Meteorological satellites, such as those belonging to EUMETSAT and NOAA, can collect data more frequently as they are geostationary and view a large fixed position. But they are so far away that images can lack detail.

Monsoon rains lash Cambodia and Vietnam

NASA/Goddard Space Flight Centre

Free images can also be old and if countries want a certain image it may well be outside the remit of free data access, so they have to pay for a satellite to take it. That can cost millions of South African rand a year, says Steyn.

Demand for more satellites

And because some satellites are in high demand — and not necessarily available for free, particularly those with very high resolution sensors — countries can be put on waiting lists and do not get the images they need even if there are no commercial constraints.

South Africa, for example, wants to monitor its coast for illegal fishing vessels on an almost daily basis, and check for drought by frequent monitoring of the health of crops.

Applications like these have led some experts to agree that more satellites should be deployed to provide sufficient information — and not just by developed countries — in addition to replacing those reaching the end of their lives.

"The more the better," says NASA’s Turner. "Satellites will fail. You want something else up there looking at what you were looking at."

Microsatellites cut the cost

The debate is moving on now as advances in satellite technology are bringing costs down. A new generation of microsatellites has arrived and they are lighter and cheaper to launch and operate. 

At present they cannot carry many of the special sensors that produce very high-resolution images or cover all parts of the electromagnetic spectrum. But they can produce useable optical and infrared data.

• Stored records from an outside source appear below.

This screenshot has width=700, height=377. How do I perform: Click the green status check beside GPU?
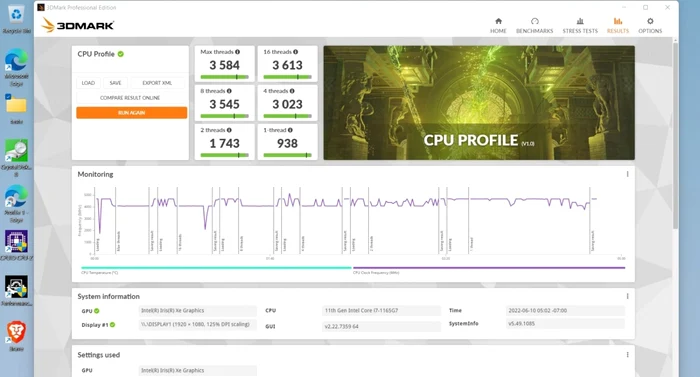point(97,311)
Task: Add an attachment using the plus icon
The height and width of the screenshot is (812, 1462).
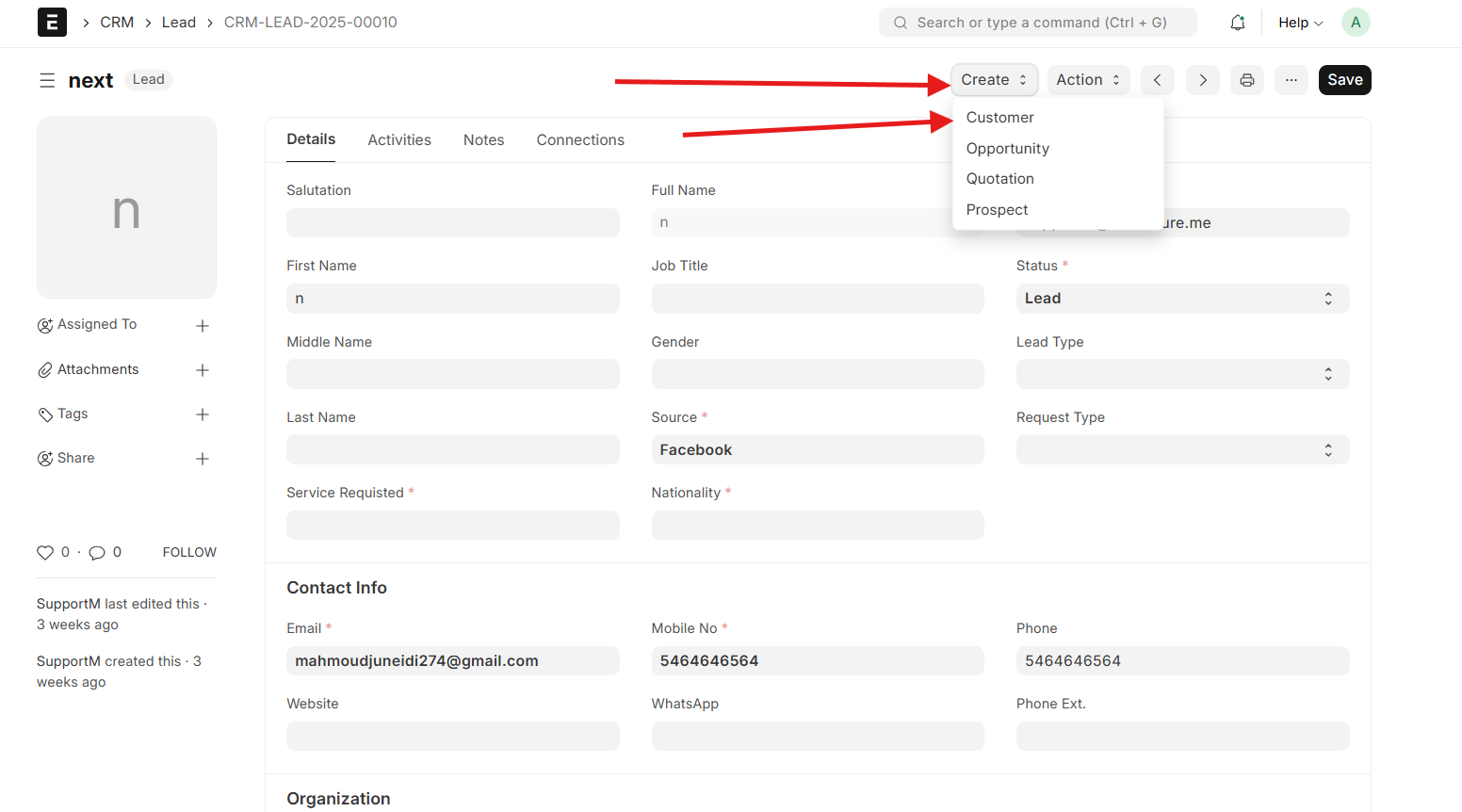Action: pyautogui.click(x=203, y=370)
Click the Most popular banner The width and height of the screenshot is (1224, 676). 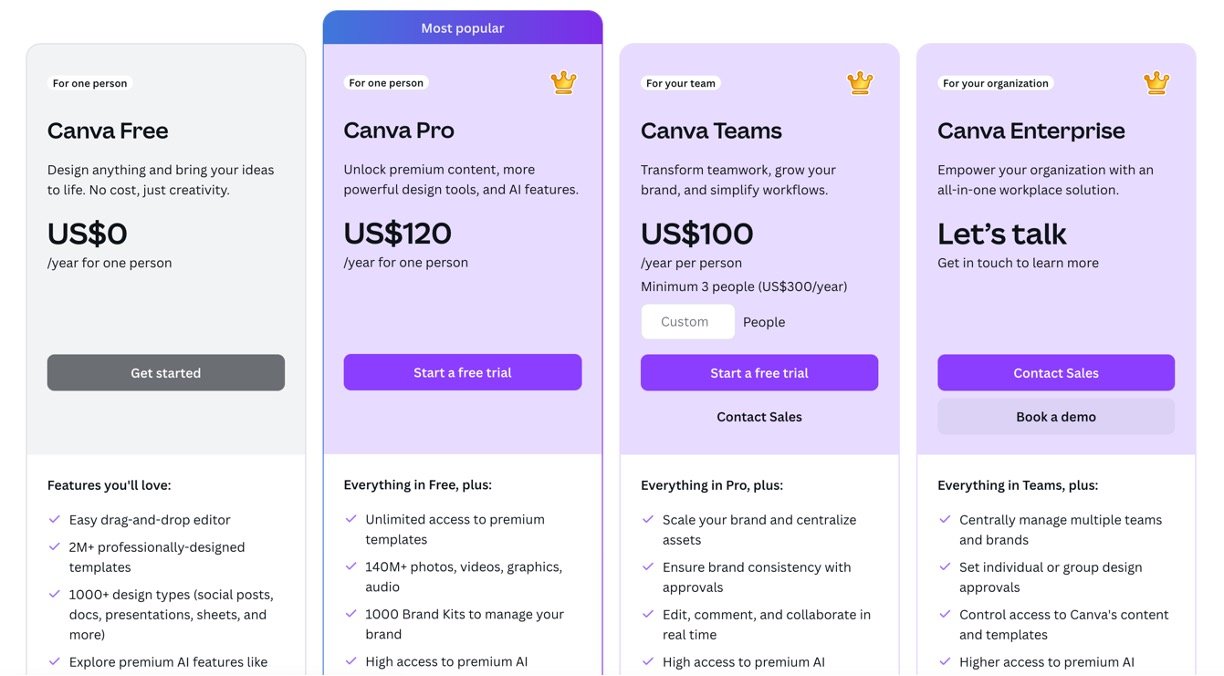(462, 28)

Microsatellites are now favoured by developing countries, with the notable exception of India. For instance, South Africa’s SumbandilaSat weighs just 81 kg and cost 26 million South African rand (US$3.4 million). Microsatellites are mooted for the African Resource Management satellite constellation project, which aims to share and coordinate data on the continent.

"These are really very low-cost satellites and don’t need a capability for geological applications," says Verschuur at EUMETSAT. "I think these low-cost satellites can be justified."

Data processing challenge

Building and launching a satellite is not the only cost. The work on the ground to understand and make use of the data can be formidable.

Some sources say government agencies cannot always use the data they receive, whether from their own satellites or from free sources, because they do not have sufficient processing capacity.

India has taken years to perfect its system — a particular hurdle has been convincing its own health, water and environmental agencies to accept and use the data, says Srivastava at the Indian Space Research Organisation.

There is, though, the free training on processing satellite data from EUMETSAT and also from the UN and NASA, whose SERVIR project is setting up groups of local analysts in Central America and East Africa and, soon, Nepal. Meanwhile an African Union Commission project, AMESD (African Monitoring of the Environment for Sustainable Development), aims to create networks for using Earth observation data, among other objectives.  

Very few people have the knowledge to analyse satellite data

Flickr/RemusShepherd

But Lawrence Aribo, an expert in drought monitoring at Uganda’s ministry of water and environment, says many gaps exist. There is little computer data storage, so geographic information systems (GIS) experts in his country are often forced to delete older images to look at new ones. That means no comparisons can be made over time.

"The computers are so slow and cannot keep data for long," he says. "And you need skills in GIS but there are very few people who have the knowledge to analyse this data."

Capacity building is needed at ground level — as well as up in space.